======== Data records

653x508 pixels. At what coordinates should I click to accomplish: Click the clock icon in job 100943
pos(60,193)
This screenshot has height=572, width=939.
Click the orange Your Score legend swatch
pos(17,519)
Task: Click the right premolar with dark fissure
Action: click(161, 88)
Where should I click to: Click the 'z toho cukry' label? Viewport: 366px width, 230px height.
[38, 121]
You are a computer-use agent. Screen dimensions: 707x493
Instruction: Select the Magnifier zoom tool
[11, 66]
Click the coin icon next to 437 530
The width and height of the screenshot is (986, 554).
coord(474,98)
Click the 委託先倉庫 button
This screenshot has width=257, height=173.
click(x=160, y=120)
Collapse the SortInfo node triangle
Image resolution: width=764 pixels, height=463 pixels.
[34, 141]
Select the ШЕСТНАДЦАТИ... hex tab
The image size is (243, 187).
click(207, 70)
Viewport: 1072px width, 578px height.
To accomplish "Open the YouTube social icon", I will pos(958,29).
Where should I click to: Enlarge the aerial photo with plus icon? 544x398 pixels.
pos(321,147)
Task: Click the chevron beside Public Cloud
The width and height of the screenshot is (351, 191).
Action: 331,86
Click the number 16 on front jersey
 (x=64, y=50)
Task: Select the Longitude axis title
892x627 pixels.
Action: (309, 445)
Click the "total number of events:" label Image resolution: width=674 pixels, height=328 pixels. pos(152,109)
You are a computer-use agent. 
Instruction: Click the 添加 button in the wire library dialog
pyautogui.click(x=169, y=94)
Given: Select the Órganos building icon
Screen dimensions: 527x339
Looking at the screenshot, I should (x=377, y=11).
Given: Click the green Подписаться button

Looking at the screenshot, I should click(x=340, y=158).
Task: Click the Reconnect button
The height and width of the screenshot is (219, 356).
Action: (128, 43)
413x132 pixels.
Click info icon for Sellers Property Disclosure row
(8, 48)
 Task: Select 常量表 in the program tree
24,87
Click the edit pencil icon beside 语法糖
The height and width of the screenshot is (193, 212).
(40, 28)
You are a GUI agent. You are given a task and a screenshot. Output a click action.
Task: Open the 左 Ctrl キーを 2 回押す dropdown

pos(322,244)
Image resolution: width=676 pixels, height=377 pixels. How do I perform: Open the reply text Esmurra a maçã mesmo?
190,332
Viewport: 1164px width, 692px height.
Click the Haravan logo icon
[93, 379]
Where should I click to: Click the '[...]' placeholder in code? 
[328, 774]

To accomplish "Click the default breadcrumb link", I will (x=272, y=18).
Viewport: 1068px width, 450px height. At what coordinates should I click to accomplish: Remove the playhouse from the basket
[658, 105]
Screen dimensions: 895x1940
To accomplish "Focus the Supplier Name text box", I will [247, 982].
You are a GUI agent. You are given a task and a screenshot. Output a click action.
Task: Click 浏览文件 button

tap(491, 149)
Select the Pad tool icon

================

Each line of the data should be reproduced exactly as it appears.

653x508 pixels. At what coordinates should I click to accomplish: Click the clock icon in job 100943
pos(60,193)
This screenshot has height=572, width=939.
Click the orange Your Score legend swatch
pos(17,519)
Task: Click the right premolar with dark fissure
Action: click(161, 88)
Where should I click to: Click the 'z toho cukry' label? Viewport: 366px width, 230px height.
[38, 121]
You are a computer-use agent. Screen dimensions: 707x493
Instruction: Select the Magnifier zoom tool
[11, 66]
Click the coin icon next to 437 530
The width and height of the screenshot is (986, 554).
coord(474,98)
Click the 委託先倉庫 button
This screenshot has width=257, height=173.
click(x=160, y=120)
Collapse the SortInfo node triangle
Image resolution: width=764 pixels, height=463 pixels.
[34, 141]
Select the ШЕСТНАДЦАТИ... hex tab
The image size is (243, 187).
click(207, 70)
Viewport: 1072px width, 578px height.
To accomplish "Open the YouTube social icon", I will pos(958,29).
Where should I click to: Enlarge the aerial photo with plus icon? 544x398 pixels.
pos(321,147)
Task: Click the chevron beside Public Cloud
The width and height of the screenshot is (351, 191).
Action: 331,86
Click the number 16 on front jersey
 (x=64, y=50)
Task: Select the Longitude axis title
892x627 pixels.
Action: (309, 445)
Click the "total number of events:" label Image resolution: width=674 pixels, height=328 pixels. pos(152,109)
You are a computer-use agent. 
Instruction: Click the 添加 button in the wire library dialog
pyautogui.click(x=169, y=94)
Given: Select the Órganos building icon
Screen dimensions: 527x339
Looking at the screenshot, I should (x=377, y=11).
Given: Click the green Подписаться button

Looking at the screenshot, I should click(x=340, y=158).
Task: Click the Reconnect button
The height and width of the screenshot is (219, 356).
Action: (128, 43)
413x132 pixels.
Click info icon for Sellers Property Disclosure row
(8, 48)
 Task: Select 常量表 in the program tree
24,87
Click the edit pencil icon beside 语法糖
The height and width of the screenshot is (193, 212).
(40, 28)
You are a GUI agent. You are given a task and a screenshot. Output a click action.
Task: Open the 左 Ctrl キーを 2 回押す dropdown

pos(322,244)
Image resolution: width=676 pixels, height=377 pixels. How do I perform: Open the reply text Esmurra a maçã mesmo?
190,332
Viewport: 1164px width, 692px height.
Click the Haravan logo icon
[93, 379]
Where should I click to: Click the '[...]' placeholder in code? 
[328, 774]

To accomplish "Click the default breadcrumb link", I will (x=272, y=18).
Viewport: 1068px width, 450px height. At what coordinates should I click to accomplish: Remove the playhouse from the basket
[658, 105]
Screen dimensions: 895x1940
To accomplish "Focus the Supplier Name text box", I will [247, 982].
You are a GUI agent. You are given a task and a screenshot. Output a click action.
Task: Click 浏览文件 button

tap(491, 149)
Select the Pad tool icon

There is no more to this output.